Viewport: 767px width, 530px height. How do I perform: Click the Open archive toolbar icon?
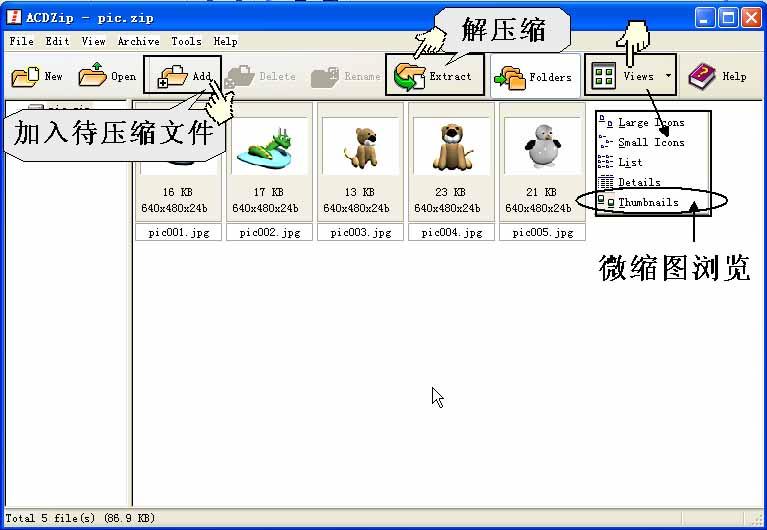[x=93, y=76]
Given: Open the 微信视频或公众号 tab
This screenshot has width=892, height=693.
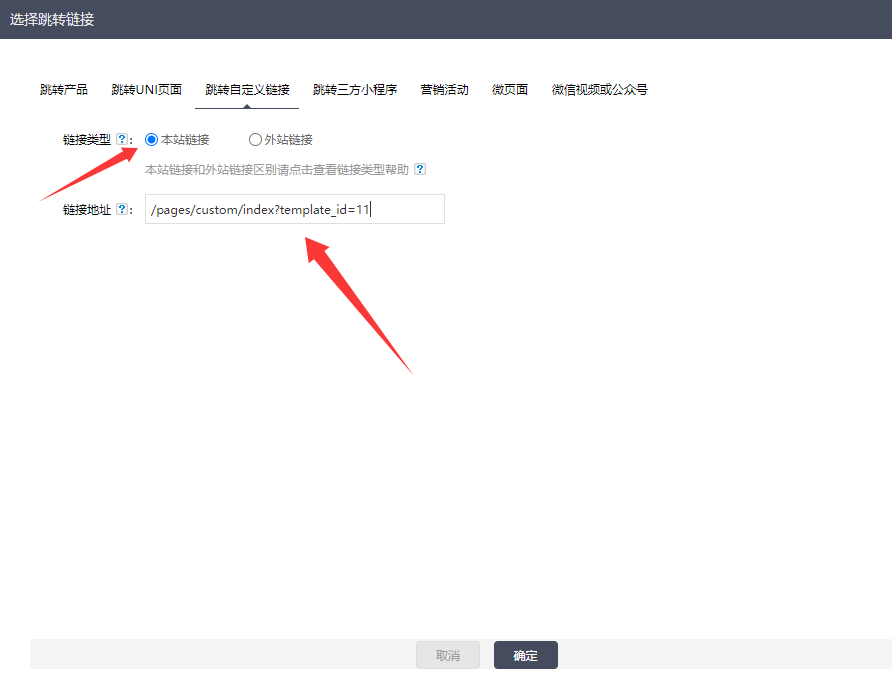Looking at the screenshot, I should (x=599, y=90).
+-------+
■ **Aim of the task**
Everything from the line containing "Given: Open the 微信视频或公众号 tab" through the last line of the entries is to be output exactly as written, minus any pictures.

■ **Exercise result**
Given: Open the 微信视频或公众号 tab
This screenshot has width=892, height=693.
Looking at the screenshot, I should (x=599, y=90).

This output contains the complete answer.